2001-05-31 Thread Derek R. Price

Greg A. Woods wrote:

 I am most definitely not limiting CVS to any security model!  I am
 arguing vehemently for total elimination of any *and* all security
 models from *within* CVS.  CVS has no business even suggesting an
 appropriate security model for anyone -- in a client/server
 implementation it need only make use of *any* external tool capable of
 connecting it to an instance of itself acting as a server on some other
 machine.

Well, there _is_ a basis of at least suggesting models in the docs.  I know
that when I was a novice user I much preferred, well, this'll get you up
and running if you need it, with appropriate warnings to directions like,
go learn Kerberos and talk to us later.


 Furthermore CVS has no need to include any built-in security model or
 even any built-in communications support, not on any modern platform!

Keep in mind that I view pserver as more of a logging aid that can double as
a simple, if possibly dangerous, security implementation if necessary.  I've
never been one for making it impossible for a user to shoot themselves in
the foot as long as the appropriate warnings were present.  I'm just not so
egotistical as to think that I'm going to understand every one of their
problems and I think the flexibility left in many *NIX programs has enabled
their use for many probably unforeseen purposes.

As for excluding communications support, well, it's there, at least, for
user-side simplicity's sake.  Not everybody has a copy of tcpserver lying
around yet.  Especially not on Windoze, I'm guessing.  And opening a simple
TCP socket is fairly simple nowadays, even from inside a program.


 You're free to use any external remote job execution tool that meets
 your own security requirements.  If it's as simple as 'nc' and 'nc -I'
 then that's your business.  If you want to use rsh in the clear then
 that's your business to.  If you choose to use SSH, or stunnel, or any
 of the above in combination with a VPN then that's fine too.  You should
 feel free to run your CVS server on a single-user operating system if
 you want.  Issues of security should remain totally orthogonal to CVS
 (and indeed should be deemed inappropriate for this very forum!).

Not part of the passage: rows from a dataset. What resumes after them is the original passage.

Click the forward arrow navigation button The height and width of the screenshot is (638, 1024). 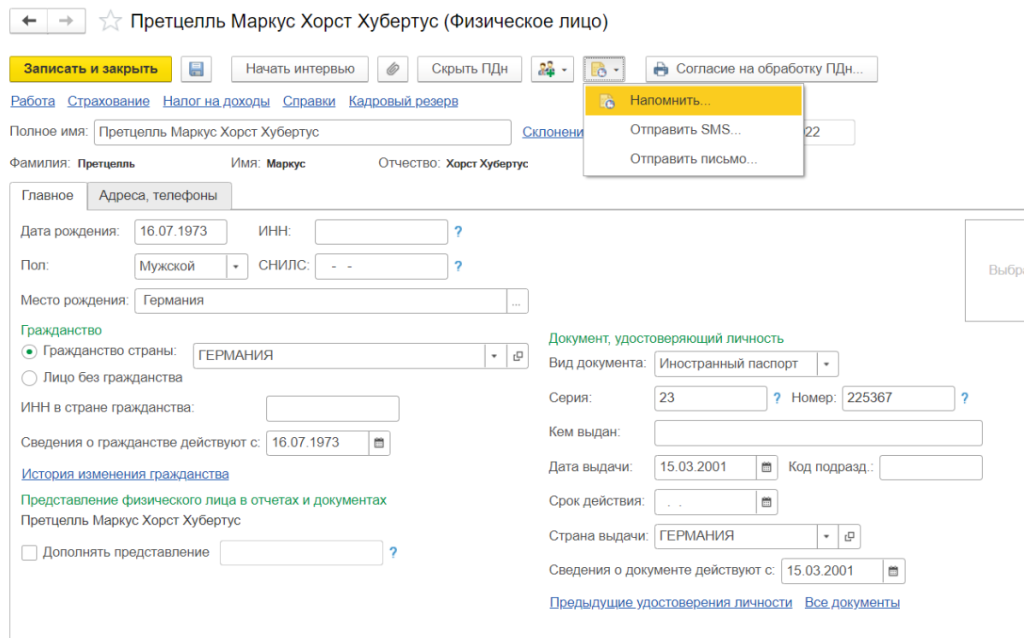66,21
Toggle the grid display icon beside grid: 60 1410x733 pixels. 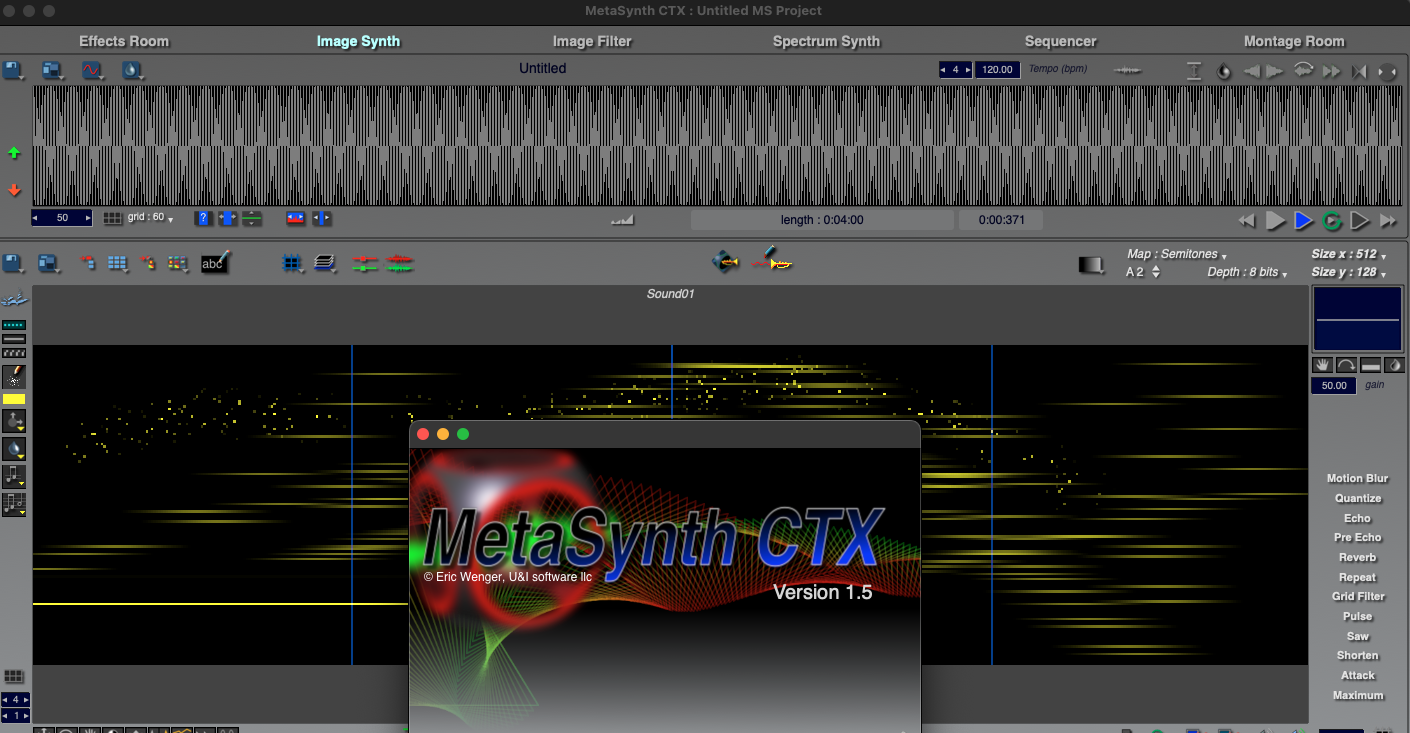(114, 218)
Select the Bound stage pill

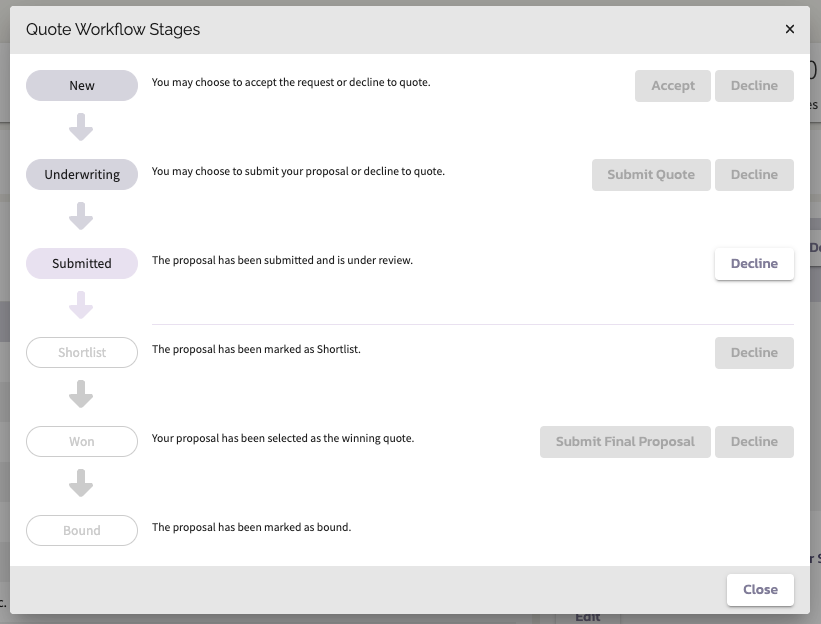tap(81, 530)
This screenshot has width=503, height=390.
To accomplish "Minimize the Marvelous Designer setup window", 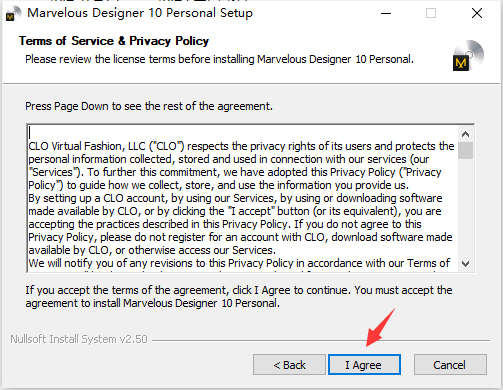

Well, yeah.  I think this discussion started about the generic socket
provider hook I provided, initially with the idea that it would be useful
with an SSL provider.  This leaves CVS room to use authenticating and
non-authenticating channel providers now - a non-authenticating provider
(one which doesn't have/provide a useful user ID on the server) will use the
old authentication server, at the least for logging purposes.  If the
administrator desires something more secure, she can work that out for
herself - the hooks are there.

Derek

--
Derek Price  CVS Solutions Architect ( http://CVSHome.org )
mailto:[EMAIL PROTECTED] CollabNet ( http://collab.net )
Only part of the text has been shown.